Sobre o tema em pauta,  “Os desafios da palavra escrita em Cataguases”, começo nomeando alguns escritores “novos” lembrados por Ronaldo Cagiano em texto publicado em meu livro “Cataguases Século XX/ antes & depois”. Texto possivelmente defasado, já que escrito há alguns anos. Isso para me situar, ou para nos situarmos diante dos escritores surgidos em Cataguases depois da revista Verde nos anos 20 e do jornal Totem, nas décadas de 60/70, i.e, nos anos da minha geração e do poeta Joaquim Branco.

Luiz Ruffato, naturalmente, romancista já consagrado; o próprio Cagiano, excelente poeta, contista e crítico, hoje vivendo em Lisboa. Fernando Cesário (“Os olhos vesgos de Maquiavel”), Marcos Vinícius Ferreira de Oliveira (“Uma e outra forma de tirania” e “E se estivesse escuro?”), Leonardo de Paula Campos (“Alma de brinquedo”), Emerson Teixeira Cardoso (“Símiles”) e Eltânia André (“Meu nome agora é Jaque” e “Manhãs adiadas”) exemplos de uma geração cuja preocupação e valores transcendem meramente o fazer literário.
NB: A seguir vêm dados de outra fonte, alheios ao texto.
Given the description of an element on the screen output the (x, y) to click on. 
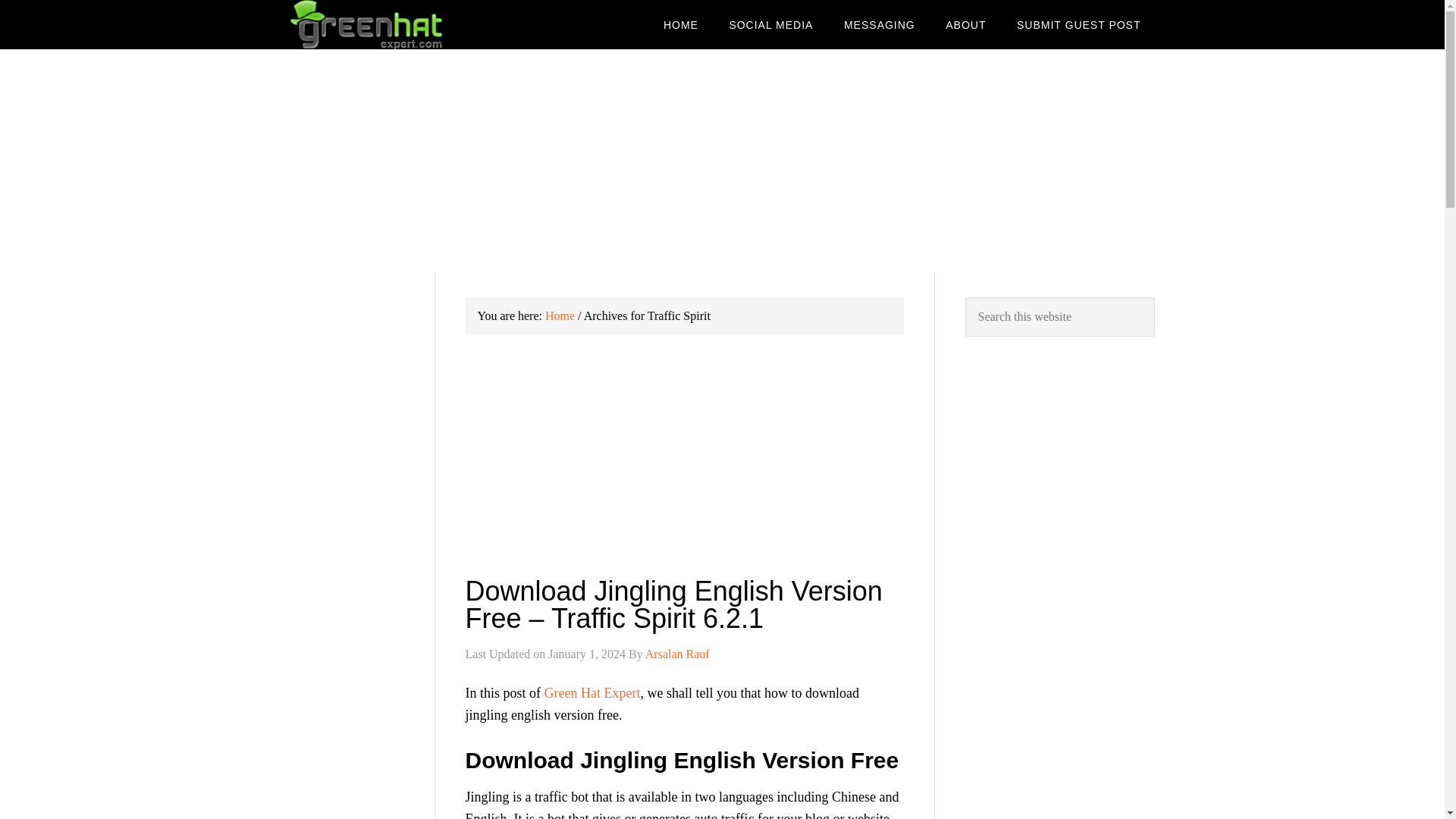
Advertisement (346, 814)
Advertisement (684, 465)
ABOUT (964, 24)
SOCIAL MEDIA (770, 24)
Home (559, 315)
SUBMIT GUEST POST (1078, 24)
HOME (680, 24)
MESSAGING (878, 24)
Green Hat Expert (592, 693)
GREEN HAT EXPERT (410, 24)
Arsalan Rauf (677, 653)
Given the description of an element on the screen output the (x, y) to click on. 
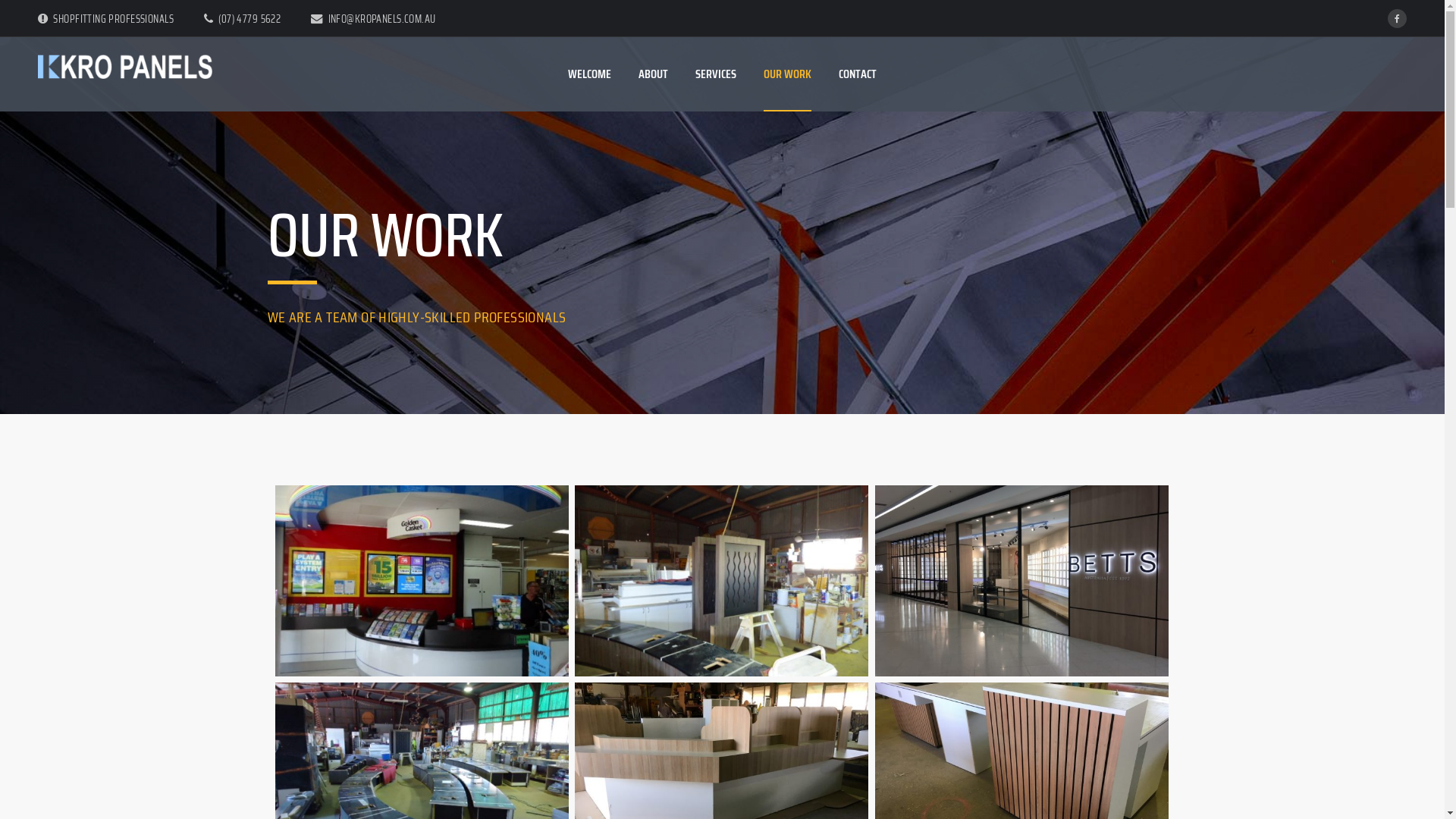
CONTACT Element type: text (857, 74)
WELCOME Element type: text (589, 74)
SERVICES Element type: text (715, 74)
Facebook Element type: hover (1396, 18)
ABOUT Element type: text (652, 74)
SHOPFITTING PROFESSIONALS Element type: text (105, 18)
Kro Panels Element type: hover (124, 67)
OUR WORK Element type: text (787, 74)
INFO@KROPANELS.COM.AU Element type: text (372, 18)
Given the description of an element on the screen output the (x, y) to click on. 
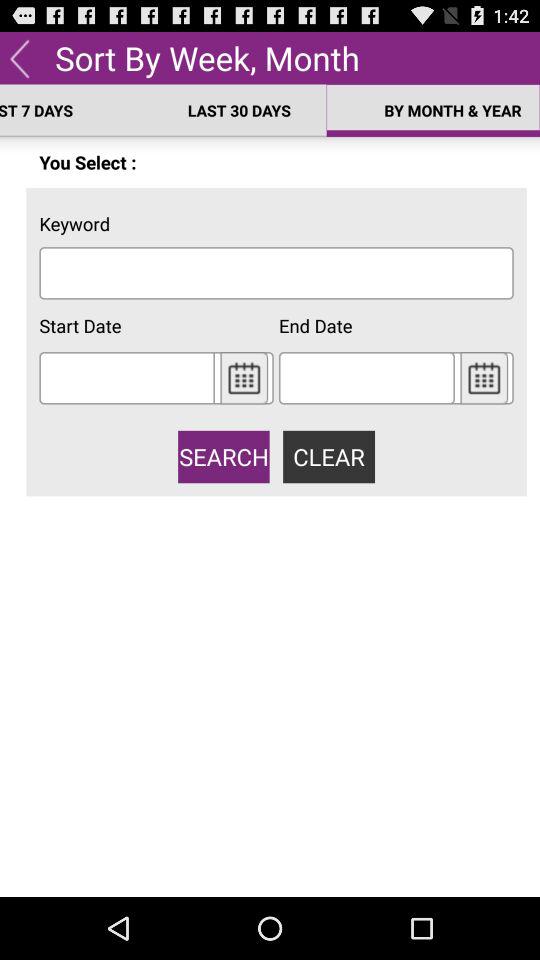
enter the start date (126, 377)
Given the description of an element on the screen output the (x, y) to click on. 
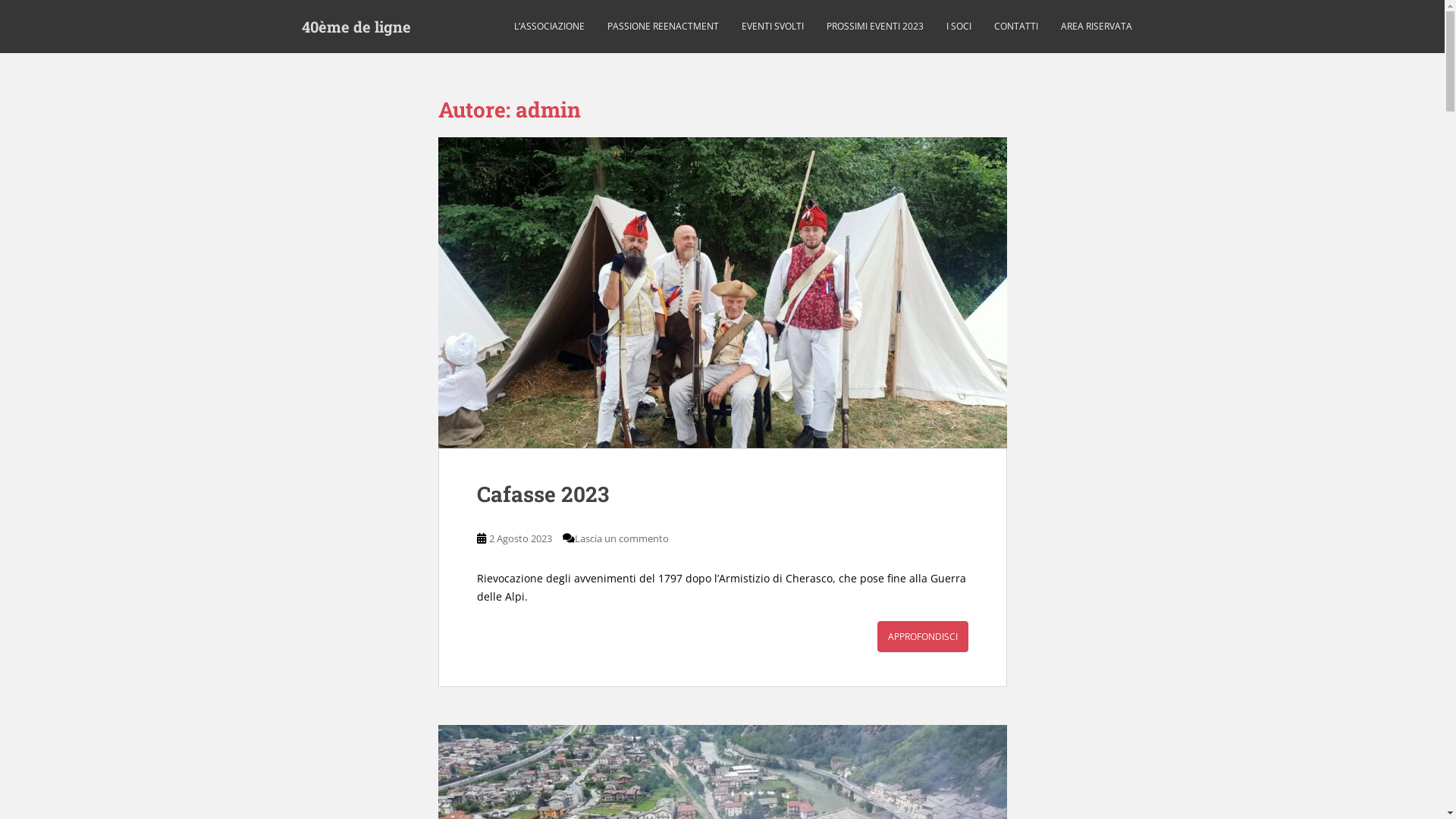
PROSSIMI EVENTI 2023 Element type: text (874, 26)
PASSIONE REENACTMENT Element type: text (662, 26)
AREA RISERVATA Element type: text (1095, 26)
I SOCI Element type: text (958, 26)
Cafasse 2023 Element type: hover (722, 292)
APPROFONDISCI Element type: text (921, 636)
Cafasse 2023 Element type: text (542, 494)
Lascia un commento Element type: text (621, 538)
2 Agosto 2023 Element type: text (519, 538)
EVENTI SVOLTI Element type: text (772, 26)
CONTATTI Element type: text (1015, 26)
Given the description of an element on the screen output the (x, y) to click on. 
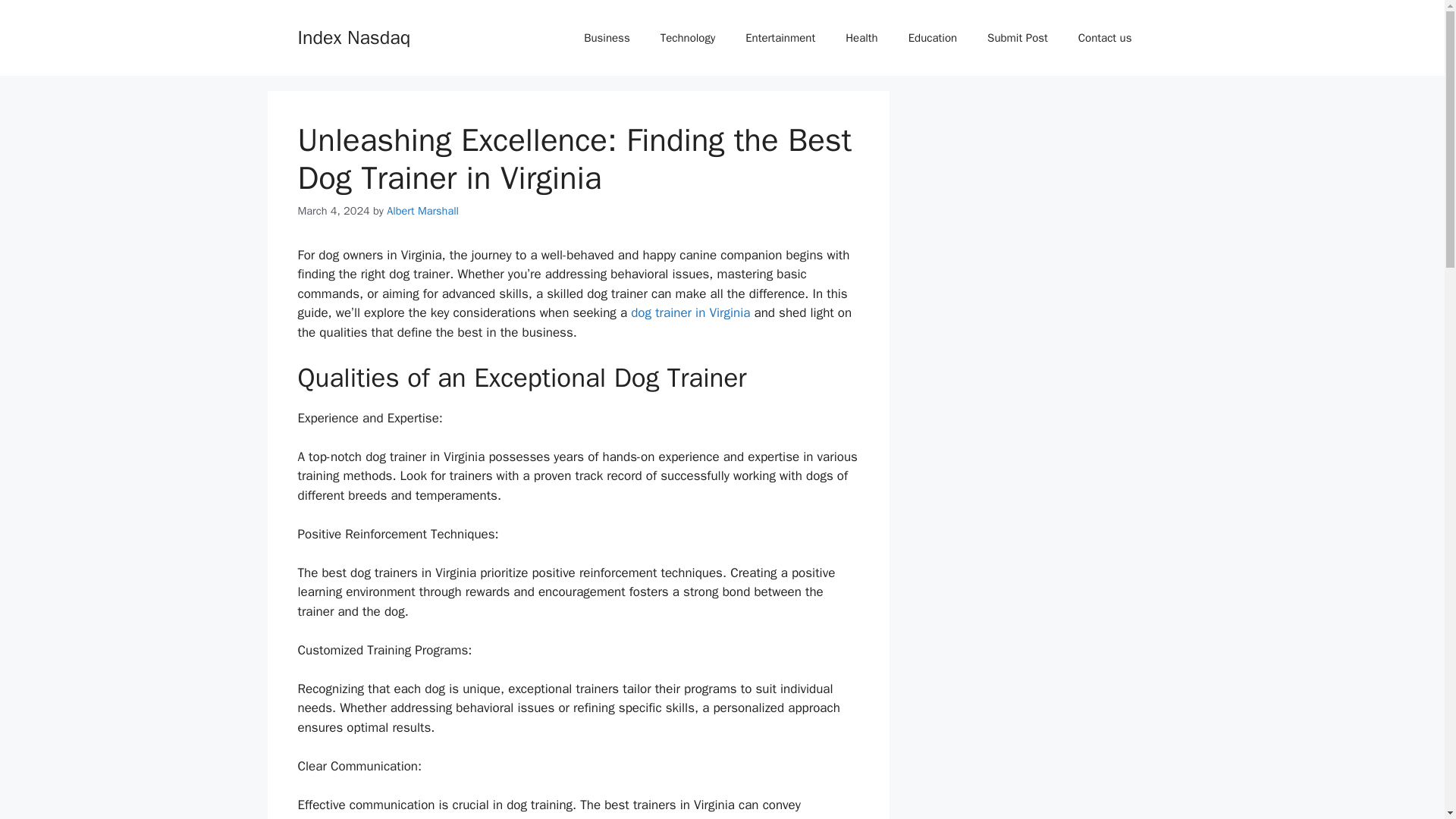
Index Nasdaq (353, 37)
dog trainer in Virginia (690, 312)
Albert Marshall (422, 210)
Technology (687, 37)
Education (932, 37)
Health (861, 37)
Submit Post (1017, 37)
Business (607, 37)
Contact us (1104, 37)
View all posts by Albert Marshall (422, 210)
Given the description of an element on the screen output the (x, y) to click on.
Marcelo Benini, poeta e ficcionista, com as narrativas de “O homem duplicado”, José Antonio Pereira, que já vem de uma intensa participação como colaborador de jornais e revistas (“Trem azul” e “Chicos Cataletras”), com seu début no caprichado volume de crônicas “Fantasias de Meia-Pataca”. A narrativa diáfana e igualmente expressiva de Antônio Jaime Soares (“Pedra que não quebra”), Flausina Márcia da Silva (“Sua casa, minha cruz” e “Vaga lume”) e Sônia Bonzi (“Bordando memórias”), ao lado da prosa de Fernando Abritta, Tadeu Costa, José Santos, Mauro Sérgio Fernandes da Silva, Luiz Lopez, Laly Cataguases e Renatta Barbosa, autores que vêm projetando seus nomes e obras no cenário disputado e competitivo da literatura infanto-juvenil, com títulos criativos e de grande apelo imagético e sensorial. E aproveito para citar também escritores aqui presentes, como Carolina Valverde, Emanuel Messias e Washington Magalhães.





O que é isso, poesia?


Pois bem. Prosadores e poetas. Deixo os prosadores, os ficcionistas, com o Marcos Vinícius, que está aqui ao meu lado: é a praia dele. Eu fico com o que me cabe, o que me coube desde sempre, a “fricção”, o entrechoque de palavras que às vezes resulta em poesia.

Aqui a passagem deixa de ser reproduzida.